TEKST DO CZYTANIA »
▬▬▬▬▬▬

Dwóch Polaków jedzie ciężarówką przez Niemcy, nagle patrzą przed wiaduktem znak ograniczenia wysokości max. 2m.
- Te, Józek, a ile wysokości ma nasza?
- 2.80 m .. Ale rozejrzałem się - nie ma policji, jedziemy.
Konto usunięte
2014-03-05, 0:44
Popraw byka w szóstym słowie. Z małej szwabstwo.
podpis użytkownika
Nie zapomnij o grzebieniu, ty p🤬lony jeleniu.
Fazi
Mój c🤬j dłuższy niż twoje zwoje mózgowe.
Pih
Ej ej ej ej to nie jest typowo polskie podejście. Turasy i ukraińcy robią tak samo. Z resztą w każdym społeczeństwie znajdzie się debil. Im większy kraj tym więcej mieszkańców i tym samym więcej debili.
Czy tylko w Polsce na znakach jest 2m a przechodzi 2,50?
Nie wiem dlaczego, ale boli mnie kiedy ktoś pisze "niemcy" z dużej litery.

▬▬▬▬▬▬

WYKAZ REKORDÓW »
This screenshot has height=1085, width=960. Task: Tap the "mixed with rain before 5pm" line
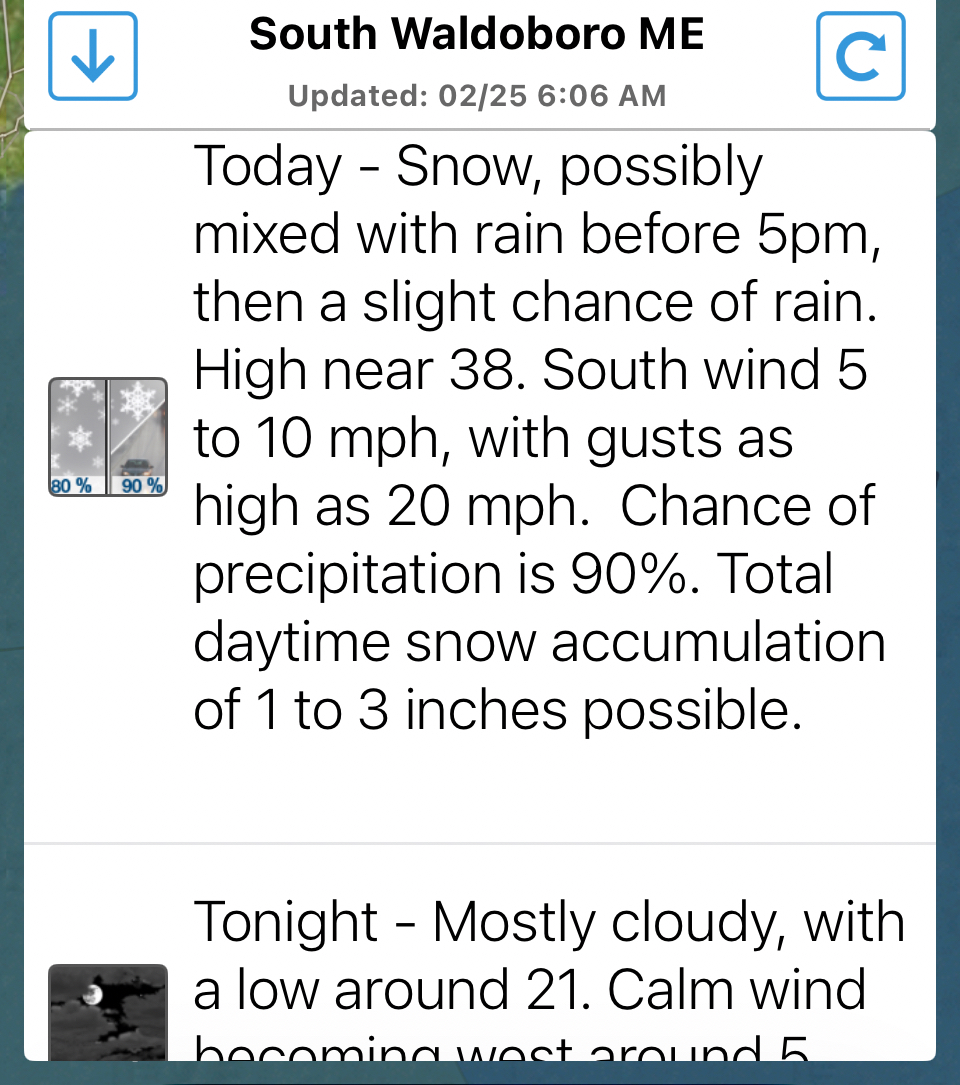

▬▬▬▬▬▬

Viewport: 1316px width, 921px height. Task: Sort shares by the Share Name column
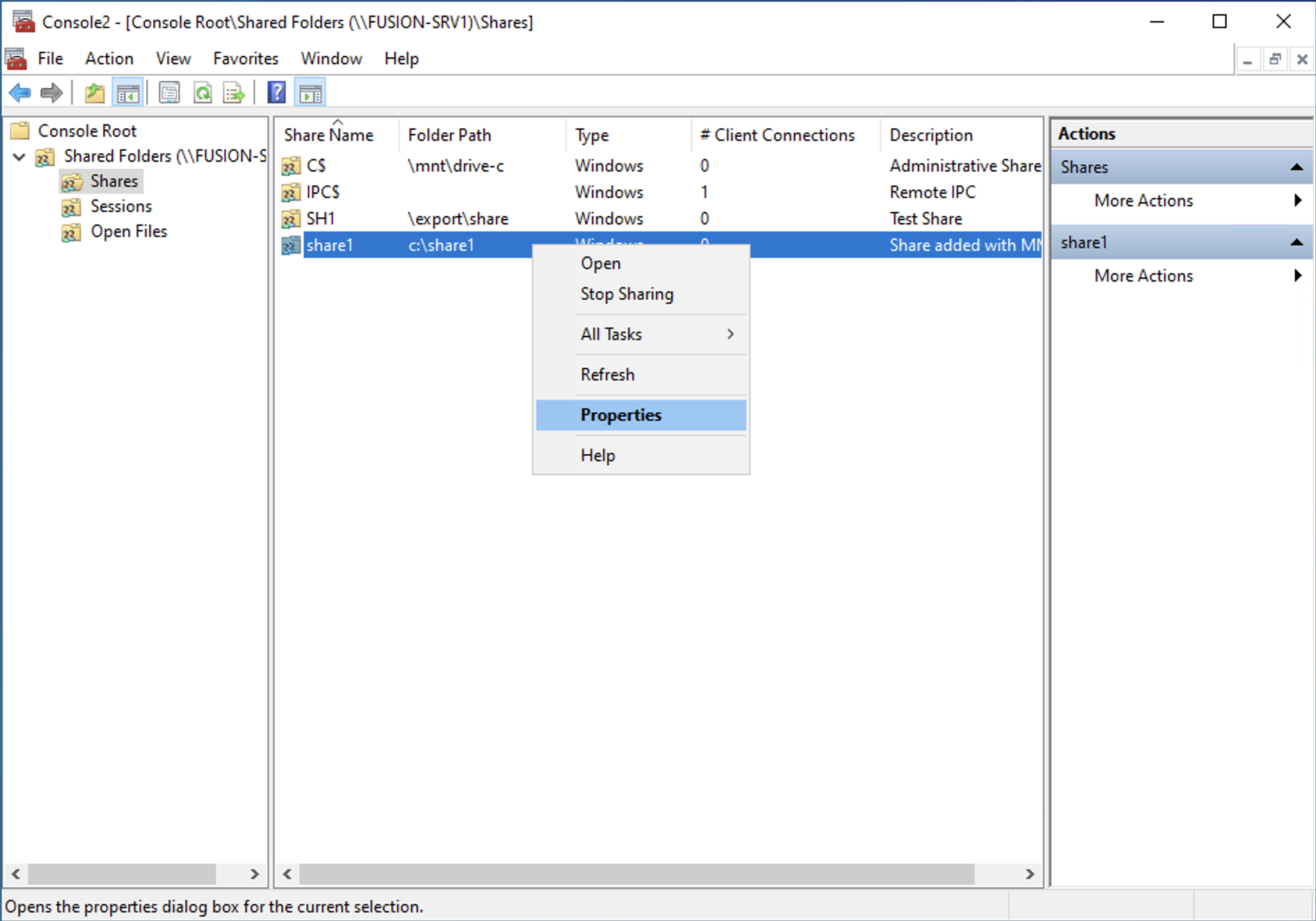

▬▬▬▬▬▬

POLECENIE DO WYKONANIA » Jaką wysokość ma ciężarówka według kierowcy z dowcipu w tekście do czytania?

PEŁNA ODPOWIEDŹ » Ciężarówka ma 2,80 m wysokości.